EXERCISE PROMPT:
Only lines containing the string "computer" belong in the answer; copy all of them from the entries.

Records excerpted from a collection:
[Start of section]

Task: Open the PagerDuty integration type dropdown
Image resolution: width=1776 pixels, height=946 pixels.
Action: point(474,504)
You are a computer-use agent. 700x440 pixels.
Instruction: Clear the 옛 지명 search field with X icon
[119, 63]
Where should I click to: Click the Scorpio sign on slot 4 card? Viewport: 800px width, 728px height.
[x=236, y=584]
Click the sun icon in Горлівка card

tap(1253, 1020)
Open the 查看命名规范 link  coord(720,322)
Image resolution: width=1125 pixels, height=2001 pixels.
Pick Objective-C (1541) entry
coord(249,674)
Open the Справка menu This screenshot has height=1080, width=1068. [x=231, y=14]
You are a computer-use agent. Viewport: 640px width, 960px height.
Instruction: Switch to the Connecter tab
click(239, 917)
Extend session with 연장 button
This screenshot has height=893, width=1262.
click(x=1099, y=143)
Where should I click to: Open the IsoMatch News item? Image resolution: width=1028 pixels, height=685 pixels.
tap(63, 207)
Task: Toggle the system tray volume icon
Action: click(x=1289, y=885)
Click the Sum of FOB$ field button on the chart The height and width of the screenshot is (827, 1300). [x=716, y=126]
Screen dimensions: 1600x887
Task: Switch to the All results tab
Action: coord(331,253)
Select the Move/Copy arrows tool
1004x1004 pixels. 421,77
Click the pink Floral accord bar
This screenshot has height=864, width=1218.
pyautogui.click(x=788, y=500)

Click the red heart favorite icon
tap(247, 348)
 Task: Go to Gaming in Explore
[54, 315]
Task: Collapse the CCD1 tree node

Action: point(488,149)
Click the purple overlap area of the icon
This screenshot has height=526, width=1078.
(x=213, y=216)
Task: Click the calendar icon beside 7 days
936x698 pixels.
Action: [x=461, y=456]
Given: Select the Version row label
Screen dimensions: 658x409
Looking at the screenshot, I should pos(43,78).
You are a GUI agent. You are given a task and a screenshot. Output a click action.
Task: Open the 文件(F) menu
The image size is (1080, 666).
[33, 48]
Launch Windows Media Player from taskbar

[End of section]

ANSWER TO THE EXERCISE:
You are a computer-use agent. 700x440 pixels.
You are a computer-use agent. Viewport: 640px width, 960px height.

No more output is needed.